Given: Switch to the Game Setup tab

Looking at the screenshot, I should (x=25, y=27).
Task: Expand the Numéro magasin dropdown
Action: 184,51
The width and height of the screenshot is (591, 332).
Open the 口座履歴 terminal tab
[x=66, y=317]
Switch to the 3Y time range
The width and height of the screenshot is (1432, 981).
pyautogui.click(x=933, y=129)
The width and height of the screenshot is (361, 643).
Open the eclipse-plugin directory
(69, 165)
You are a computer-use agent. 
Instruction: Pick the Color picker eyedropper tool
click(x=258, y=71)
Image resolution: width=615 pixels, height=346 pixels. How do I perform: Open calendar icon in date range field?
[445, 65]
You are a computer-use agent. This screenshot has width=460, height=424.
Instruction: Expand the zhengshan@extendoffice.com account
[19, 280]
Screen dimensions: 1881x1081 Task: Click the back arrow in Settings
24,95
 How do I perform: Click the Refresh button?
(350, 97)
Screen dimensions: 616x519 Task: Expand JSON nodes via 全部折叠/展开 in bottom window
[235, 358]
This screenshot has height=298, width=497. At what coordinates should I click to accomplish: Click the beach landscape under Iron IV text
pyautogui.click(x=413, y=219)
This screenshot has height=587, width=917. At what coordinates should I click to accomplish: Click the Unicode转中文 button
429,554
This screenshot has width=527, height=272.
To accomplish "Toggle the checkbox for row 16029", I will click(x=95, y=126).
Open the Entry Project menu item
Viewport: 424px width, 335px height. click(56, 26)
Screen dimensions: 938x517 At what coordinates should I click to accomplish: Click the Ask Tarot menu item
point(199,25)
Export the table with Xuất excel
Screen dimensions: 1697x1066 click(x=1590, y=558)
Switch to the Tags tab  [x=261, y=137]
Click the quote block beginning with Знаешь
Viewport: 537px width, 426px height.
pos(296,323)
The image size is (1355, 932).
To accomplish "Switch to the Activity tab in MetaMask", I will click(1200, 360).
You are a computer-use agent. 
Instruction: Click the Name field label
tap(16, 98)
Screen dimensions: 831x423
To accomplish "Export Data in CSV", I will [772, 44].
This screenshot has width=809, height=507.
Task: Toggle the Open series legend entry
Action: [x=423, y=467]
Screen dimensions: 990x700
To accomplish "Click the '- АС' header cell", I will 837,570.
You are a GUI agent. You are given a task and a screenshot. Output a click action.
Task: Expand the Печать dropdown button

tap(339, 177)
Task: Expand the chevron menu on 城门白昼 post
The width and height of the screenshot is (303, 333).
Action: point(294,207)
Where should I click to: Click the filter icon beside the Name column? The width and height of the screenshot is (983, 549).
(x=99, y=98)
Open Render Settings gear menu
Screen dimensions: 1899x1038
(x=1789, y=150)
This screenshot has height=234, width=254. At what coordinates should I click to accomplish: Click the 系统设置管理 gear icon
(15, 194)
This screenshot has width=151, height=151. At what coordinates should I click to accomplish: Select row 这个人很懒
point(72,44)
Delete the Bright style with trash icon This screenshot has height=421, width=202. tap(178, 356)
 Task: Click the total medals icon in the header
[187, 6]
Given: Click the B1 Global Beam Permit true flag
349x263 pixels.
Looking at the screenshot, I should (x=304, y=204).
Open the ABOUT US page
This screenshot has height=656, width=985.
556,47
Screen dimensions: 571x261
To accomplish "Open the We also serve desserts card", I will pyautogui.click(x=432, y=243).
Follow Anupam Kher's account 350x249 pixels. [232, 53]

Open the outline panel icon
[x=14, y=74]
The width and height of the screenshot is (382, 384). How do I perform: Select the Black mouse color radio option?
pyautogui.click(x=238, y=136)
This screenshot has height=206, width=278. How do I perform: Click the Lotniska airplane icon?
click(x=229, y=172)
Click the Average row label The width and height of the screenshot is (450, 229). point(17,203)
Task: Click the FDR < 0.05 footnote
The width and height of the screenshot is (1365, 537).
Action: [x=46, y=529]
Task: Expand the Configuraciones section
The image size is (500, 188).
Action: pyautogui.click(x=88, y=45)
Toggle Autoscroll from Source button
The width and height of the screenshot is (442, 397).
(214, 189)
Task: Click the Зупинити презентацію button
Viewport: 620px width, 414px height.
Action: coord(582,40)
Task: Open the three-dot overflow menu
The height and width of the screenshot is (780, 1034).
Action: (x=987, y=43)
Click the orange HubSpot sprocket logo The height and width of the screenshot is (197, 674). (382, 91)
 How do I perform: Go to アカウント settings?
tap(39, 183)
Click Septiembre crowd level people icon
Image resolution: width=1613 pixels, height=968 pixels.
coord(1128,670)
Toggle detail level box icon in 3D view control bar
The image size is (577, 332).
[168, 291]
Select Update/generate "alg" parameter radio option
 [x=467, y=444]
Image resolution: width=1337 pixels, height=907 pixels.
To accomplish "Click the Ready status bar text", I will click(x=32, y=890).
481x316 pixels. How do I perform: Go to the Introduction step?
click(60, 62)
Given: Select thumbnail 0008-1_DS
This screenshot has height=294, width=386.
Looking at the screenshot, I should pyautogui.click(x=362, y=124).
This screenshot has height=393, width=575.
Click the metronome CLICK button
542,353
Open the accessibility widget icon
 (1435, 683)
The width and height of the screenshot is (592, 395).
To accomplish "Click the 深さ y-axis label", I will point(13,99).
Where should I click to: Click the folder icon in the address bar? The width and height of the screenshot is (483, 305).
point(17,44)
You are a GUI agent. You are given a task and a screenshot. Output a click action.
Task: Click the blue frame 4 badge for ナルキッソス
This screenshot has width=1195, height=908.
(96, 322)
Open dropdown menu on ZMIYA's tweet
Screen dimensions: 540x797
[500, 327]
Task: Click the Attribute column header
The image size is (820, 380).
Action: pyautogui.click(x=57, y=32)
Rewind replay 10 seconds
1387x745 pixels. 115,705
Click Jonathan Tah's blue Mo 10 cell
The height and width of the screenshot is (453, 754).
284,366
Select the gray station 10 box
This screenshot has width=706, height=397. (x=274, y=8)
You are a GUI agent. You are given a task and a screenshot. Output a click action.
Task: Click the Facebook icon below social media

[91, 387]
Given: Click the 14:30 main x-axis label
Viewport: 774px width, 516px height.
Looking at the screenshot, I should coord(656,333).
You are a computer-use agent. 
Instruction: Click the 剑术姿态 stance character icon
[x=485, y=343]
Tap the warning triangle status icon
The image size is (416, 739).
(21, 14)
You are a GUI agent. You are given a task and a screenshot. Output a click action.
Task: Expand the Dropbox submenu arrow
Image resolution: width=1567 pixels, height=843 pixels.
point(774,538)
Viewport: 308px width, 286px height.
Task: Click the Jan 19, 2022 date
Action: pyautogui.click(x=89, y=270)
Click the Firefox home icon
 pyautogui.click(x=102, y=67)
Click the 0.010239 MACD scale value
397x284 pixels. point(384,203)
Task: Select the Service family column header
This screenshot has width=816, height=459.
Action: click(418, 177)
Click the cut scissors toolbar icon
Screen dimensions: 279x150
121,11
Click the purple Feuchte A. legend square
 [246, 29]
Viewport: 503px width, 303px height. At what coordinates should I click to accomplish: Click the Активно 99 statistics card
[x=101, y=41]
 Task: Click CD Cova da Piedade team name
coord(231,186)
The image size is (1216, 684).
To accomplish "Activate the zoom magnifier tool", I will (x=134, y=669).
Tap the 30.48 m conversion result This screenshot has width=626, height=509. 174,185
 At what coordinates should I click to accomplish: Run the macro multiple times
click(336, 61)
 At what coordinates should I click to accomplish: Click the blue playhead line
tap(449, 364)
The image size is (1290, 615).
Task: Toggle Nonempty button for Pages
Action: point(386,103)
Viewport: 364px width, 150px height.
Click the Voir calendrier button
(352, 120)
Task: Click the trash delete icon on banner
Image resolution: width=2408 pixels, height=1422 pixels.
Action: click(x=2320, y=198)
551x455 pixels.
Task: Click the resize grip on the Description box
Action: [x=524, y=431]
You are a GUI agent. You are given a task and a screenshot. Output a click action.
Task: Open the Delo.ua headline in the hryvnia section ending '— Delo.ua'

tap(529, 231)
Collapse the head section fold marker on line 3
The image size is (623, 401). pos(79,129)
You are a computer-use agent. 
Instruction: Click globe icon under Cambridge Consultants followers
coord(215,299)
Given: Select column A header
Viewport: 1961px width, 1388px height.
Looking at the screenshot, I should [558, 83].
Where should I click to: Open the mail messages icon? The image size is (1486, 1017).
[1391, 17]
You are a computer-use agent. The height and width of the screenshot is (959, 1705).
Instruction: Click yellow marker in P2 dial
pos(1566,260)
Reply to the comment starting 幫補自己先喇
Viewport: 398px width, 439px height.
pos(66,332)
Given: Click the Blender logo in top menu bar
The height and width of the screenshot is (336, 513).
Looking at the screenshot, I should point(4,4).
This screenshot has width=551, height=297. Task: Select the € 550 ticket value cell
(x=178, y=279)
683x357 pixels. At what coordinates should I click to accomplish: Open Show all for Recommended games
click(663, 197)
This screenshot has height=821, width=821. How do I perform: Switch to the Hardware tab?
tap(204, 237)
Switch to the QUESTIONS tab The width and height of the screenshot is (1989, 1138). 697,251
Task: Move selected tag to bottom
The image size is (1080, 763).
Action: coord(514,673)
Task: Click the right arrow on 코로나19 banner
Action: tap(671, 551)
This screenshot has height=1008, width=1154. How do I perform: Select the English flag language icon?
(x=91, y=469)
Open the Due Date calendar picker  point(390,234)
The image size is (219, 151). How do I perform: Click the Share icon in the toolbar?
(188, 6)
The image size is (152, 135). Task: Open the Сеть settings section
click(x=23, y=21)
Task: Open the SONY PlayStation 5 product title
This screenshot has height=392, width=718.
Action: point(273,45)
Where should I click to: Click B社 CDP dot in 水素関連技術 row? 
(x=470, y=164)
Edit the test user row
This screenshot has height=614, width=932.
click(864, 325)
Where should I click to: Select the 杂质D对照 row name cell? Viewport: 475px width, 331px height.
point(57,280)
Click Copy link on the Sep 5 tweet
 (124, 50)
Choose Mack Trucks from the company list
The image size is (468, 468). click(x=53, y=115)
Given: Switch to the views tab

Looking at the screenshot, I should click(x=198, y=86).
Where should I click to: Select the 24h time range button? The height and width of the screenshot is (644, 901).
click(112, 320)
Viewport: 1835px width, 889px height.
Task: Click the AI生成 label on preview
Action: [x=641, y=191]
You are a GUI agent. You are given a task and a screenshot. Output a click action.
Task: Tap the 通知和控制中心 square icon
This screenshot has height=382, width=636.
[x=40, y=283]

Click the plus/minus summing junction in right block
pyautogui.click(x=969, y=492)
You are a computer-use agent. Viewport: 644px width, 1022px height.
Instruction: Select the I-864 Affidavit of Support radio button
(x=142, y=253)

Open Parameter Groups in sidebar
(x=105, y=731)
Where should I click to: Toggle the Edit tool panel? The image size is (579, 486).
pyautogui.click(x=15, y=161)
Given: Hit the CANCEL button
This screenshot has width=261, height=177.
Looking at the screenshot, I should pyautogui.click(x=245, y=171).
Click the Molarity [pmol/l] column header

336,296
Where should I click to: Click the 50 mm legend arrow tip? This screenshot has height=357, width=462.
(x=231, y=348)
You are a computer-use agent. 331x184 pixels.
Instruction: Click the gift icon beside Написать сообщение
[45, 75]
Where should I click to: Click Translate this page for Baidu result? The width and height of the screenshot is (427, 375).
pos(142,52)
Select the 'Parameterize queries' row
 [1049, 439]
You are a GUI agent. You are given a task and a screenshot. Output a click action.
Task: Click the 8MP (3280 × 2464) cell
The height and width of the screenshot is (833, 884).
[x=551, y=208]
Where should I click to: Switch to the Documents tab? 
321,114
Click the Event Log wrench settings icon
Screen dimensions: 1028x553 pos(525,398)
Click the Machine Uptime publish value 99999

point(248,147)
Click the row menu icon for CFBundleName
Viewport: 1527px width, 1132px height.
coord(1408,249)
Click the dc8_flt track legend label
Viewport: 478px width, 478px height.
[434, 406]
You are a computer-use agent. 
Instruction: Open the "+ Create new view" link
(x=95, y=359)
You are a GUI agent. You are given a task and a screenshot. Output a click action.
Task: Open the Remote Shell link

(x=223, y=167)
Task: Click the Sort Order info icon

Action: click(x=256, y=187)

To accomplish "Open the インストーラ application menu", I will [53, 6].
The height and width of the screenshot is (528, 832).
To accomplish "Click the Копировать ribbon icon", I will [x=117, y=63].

────

What to produce> Recast the lines above, from the line containing "Screen dimensions: 1881x1081" through the line containing "tap(339, 177)" (both included), as a JSON list of strings with one string per line and blank lines left out.

Response to the task>
[
  "Screen dimensions: 1881x1081 Task: Click the back arrow in Settings",
  "24,95",
  " How do I perform: Click the Refresh button?",
  "(350, 97)",
  "Screen dimensions: 616x519 Task: Expand JSON nodes via 全部折叠/展开 in bottom window",
  "[235, 358]",
  "This screenshot has height=298, width=497. At what coordinates should I click to accomplish: Click the beach landscape under Iron IV text",
  "pyautogui.click(x=413, y=219)",
  "This screenshot has height=587, width=917. At what coordinates should I click to accomplish: Click the Unicode转中文 button",
  "429,554",
  "This screenshot has width=527, height=272.",
  "To accomplish \"Toggle the checkbox for row 16029\", I will click(x=95, y=126).",
  "Open the Entry Project menu item",
  "Viewport: 424px width, 335px height. click(56, 26)",
  "Screen dimensions: 938x517 At what coordinates should I click to accomplish: Click the Ask Tarot menu item",
  "point(199,25)",
  "Export the table with Xuất excel",
  "Screen dimensions: 1697x1066 click(x=1590, y=558)",
  "Switch to the Tags tab  [x=261, y=137]",
  "Click the quote block beginning with Знаешь",
  "Viewport: 537px width, 426px height.",
  "pos(296,323)",
  "The image size is (1355, 932).",
  "To accomplish \"Switch to the Activity tab in MetaMask\", I will click(1200, 360).",
  "You are a computer-use agent. ",
  "Instruction: Click the Name field label",
  "tap(16, 98)",
  "Screen dimensions: 831x423",
  "To accomplish \"Export Data in CSV\", I will [772, 44].",
  "This screenshot has width=809, height=507.",
  "Task: Toggle the Open series legend entry",
  "Action: [x=423, y=467]",
  "Screen dimensions: 990x700",
  "To accomplish \"Click the '- АС' header cell\", I will 837,570.",
  "You are a GUI agent. You are given a task and a screenshot. Output a click action.",
  "Task: Expand the Печать dropdown button",
  "tap(339, 177)"
]